### DATASET
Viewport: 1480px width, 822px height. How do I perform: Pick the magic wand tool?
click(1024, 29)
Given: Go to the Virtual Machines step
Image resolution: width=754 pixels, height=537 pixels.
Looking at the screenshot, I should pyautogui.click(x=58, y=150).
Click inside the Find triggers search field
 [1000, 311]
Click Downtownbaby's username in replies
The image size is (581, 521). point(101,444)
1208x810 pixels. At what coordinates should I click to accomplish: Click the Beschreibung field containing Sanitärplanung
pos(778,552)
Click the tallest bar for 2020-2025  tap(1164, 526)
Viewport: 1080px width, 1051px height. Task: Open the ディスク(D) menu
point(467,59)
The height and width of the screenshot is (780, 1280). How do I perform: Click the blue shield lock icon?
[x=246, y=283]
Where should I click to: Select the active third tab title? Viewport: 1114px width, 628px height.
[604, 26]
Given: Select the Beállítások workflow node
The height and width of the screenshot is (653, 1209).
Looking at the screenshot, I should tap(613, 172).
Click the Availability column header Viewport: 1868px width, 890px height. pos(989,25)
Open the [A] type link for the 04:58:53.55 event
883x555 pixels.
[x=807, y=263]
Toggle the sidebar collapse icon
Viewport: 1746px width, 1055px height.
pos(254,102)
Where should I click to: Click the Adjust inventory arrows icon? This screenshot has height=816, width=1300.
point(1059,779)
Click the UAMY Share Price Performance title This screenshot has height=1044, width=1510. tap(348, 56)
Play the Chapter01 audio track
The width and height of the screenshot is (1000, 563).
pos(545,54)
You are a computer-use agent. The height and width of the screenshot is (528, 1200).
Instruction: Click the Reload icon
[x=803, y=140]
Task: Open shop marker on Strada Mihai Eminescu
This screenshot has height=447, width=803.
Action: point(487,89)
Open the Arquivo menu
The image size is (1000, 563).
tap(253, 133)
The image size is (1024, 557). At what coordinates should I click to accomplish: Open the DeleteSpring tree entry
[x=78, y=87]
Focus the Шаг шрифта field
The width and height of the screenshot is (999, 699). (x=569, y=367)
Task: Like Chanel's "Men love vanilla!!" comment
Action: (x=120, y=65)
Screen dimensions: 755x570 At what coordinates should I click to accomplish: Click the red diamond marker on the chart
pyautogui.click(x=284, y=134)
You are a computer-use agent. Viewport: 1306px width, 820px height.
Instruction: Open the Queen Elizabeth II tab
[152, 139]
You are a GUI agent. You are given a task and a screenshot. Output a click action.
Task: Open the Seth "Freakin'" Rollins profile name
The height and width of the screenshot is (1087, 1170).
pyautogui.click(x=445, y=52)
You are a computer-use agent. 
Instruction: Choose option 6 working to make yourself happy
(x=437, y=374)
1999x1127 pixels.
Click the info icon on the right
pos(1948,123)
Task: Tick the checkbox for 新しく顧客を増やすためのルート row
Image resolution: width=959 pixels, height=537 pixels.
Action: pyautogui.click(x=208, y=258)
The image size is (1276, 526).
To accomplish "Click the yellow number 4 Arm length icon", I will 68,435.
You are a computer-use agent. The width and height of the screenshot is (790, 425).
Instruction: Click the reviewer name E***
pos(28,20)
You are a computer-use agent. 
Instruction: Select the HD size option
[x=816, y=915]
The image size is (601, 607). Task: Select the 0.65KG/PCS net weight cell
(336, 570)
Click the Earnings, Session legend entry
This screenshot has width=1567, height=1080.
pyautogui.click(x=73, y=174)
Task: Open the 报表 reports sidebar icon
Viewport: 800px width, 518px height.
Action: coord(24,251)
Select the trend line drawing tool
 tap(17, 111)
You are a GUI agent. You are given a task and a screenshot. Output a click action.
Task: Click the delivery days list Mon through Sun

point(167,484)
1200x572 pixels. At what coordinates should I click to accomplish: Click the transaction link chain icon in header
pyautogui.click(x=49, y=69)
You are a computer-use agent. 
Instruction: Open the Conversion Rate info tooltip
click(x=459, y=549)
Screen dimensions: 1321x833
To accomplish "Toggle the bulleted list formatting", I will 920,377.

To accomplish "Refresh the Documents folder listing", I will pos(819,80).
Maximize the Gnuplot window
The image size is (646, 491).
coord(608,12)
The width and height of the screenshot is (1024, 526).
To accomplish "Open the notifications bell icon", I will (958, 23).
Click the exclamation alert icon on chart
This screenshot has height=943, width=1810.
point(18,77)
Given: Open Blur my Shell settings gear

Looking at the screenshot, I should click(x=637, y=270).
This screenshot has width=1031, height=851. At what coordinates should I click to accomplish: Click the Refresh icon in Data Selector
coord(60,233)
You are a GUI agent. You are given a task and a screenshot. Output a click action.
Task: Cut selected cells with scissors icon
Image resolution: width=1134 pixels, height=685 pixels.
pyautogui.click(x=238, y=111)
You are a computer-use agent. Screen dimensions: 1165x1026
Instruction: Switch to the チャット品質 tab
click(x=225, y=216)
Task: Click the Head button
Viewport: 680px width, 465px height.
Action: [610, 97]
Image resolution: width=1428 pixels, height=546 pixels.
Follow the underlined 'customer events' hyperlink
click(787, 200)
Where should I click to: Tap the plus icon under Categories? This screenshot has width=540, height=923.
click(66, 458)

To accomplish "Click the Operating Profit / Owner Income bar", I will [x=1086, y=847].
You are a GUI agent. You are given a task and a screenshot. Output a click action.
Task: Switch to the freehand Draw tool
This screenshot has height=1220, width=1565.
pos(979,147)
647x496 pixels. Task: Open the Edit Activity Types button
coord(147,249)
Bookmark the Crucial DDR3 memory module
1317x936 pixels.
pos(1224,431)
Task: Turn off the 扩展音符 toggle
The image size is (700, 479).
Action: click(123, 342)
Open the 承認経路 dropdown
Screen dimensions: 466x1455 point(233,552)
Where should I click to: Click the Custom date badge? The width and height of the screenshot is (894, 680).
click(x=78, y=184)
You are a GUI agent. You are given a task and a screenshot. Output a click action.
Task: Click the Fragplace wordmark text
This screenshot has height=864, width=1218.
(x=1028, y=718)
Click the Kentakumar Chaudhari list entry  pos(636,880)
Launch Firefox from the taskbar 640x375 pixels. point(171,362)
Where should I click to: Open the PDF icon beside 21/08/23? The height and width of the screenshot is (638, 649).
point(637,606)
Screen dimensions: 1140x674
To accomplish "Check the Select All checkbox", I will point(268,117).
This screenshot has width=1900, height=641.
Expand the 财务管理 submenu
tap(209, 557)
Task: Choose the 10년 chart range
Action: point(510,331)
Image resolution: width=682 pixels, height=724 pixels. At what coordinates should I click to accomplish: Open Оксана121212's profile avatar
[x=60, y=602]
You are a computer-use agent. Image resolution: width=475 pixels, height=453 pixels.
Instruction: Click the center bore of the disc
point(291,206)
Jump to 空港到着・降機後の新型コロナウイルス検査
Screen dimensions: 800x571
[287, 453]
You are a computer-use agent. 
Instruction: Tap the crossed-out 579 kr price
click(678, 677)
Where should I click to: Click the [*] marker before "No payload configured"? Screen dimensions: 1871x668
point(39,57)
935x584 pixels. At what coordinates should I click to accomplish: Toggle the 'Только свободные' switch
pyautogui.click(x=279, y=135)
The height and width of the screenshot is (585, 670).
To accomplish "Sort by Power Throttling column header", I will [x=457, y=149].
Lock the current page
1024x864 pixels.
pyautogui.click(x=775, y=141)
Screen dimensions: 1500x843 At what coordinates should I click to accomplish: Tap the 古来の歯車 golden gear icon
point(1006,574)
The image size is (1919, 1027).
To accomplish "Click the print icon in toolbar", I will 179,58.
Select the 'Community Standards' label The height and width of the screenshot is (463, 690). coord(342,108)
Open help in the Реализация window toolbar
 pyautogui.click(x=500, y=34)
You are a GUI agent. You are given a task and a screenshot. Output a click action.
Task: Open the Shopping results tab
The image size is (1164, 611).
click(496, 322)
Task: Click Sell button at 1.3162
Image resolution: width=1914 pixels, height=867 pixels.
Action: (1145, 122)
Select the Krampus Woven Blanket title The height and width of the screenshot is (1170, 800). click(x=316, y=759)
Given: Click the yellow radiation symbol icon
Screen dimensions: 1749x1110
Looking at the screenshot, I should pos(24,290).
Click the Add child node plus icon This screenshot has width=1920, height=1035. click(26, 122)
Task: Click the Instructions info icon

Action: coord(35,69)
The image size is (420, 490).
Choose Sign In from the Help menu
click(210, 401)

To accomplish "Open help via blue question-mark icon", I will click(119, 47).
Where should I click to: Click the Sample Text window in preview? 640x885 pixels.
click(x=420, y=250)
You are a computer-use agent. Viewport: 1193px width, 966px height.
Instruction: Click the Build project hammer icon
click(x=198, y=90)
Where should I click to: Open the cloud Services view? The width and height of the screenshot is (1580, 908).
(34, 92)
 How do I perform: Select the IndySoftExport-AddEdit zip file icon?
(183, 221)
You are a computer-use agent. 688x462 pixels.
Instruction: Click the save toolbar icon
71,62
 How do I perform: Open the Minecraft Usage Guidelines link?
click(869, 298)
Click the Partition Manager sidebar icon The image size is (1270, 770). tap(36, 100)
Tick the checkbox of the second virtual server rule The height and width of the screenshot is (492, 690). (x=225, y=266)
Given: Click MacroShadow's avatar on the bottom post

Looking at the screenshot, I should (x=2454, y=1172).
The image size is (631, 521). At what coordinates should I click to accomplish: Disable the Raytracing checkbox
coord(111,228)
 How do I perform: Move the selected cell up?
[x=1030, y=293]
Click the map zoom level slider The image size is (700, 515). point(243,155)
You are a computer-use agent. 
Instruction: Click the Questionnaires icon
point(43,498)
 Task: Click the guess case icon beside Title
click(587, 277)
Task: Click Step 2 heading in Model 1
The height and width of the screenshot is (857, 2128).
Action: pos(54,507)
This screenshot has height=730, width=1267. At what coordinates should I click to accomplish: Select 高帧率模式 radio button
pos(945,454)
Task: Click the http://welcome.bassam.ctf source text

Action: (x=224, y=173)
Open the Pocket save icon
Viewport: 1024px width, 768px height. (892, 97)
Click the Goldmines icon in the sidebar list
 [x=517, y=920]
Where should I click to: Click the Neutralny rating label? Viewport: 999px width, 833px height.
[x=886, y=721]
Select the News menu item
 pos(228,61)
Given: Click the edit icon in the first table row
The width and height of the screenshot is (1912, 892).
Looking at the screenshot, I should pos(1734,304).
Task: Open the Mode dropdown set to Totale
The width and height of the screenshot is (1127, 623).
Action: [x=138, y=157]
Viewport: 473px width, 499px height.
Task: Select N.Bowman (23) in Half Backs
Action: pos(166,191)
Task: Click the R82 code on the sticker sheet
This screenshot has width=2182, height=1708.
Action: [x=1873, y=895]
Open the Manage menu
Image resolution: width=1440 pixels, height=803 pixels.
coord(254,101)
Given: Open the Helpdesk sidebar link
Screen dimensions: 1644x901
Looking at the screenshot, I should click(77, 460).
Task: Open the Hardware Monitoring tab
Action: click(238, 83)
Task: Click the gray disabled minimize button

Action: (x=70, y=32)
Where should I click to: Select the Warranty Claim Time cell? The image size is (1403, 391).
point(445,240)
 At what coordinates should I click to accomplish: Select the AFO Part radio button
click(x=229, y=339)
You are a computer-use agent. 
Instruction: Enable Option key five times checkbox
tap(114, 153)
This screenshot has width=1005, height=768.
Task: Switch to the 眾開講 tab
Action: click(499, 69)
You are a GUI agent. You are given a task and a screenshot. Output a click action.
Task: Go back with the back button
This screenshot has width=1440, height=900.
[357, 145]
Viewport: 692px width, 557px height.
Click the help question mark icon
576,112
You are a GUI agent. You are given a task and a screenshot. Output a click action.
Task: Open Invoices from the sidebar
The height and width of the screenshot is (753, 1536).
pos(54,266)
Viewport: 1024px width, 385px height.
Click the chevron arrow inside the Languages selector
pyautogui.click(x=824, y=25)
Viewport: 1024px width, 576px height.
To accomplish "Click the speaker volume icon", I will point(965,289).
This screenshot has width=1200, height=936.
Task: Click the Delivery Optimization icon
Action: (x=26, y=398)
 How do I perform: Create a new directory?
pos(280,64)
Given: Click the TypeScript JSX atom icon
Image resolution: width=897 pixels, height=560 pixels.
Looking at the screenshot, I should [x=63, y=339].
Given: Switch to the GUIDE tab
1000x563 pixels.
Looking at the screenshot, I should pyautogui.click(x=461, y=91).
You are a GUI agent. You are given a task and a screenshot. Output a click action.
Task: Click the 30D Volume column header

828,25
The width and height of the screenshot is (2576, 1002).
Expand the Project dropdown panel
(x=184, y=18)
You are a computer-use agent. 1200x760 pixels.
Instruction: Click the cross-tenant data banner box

### WHAT YOU HAVE TO DO
Can you repeat, word for word, every line above from the one containing "You are a computer-use agent. Viewport: 1306px" down to the one containing "Task: Open the Seth", including both?

### RESPONSE TO THIS TASK
You are a computer-use agent. Viewport: 1306px width, 820px height.
Instruction: Open the Queen Elizabeth II tab
[152, 139]
You are a GUI agent. You are given a task and a screenshot. Output a click action.
Task: Open the Seth "Freakin'" Rollins profile name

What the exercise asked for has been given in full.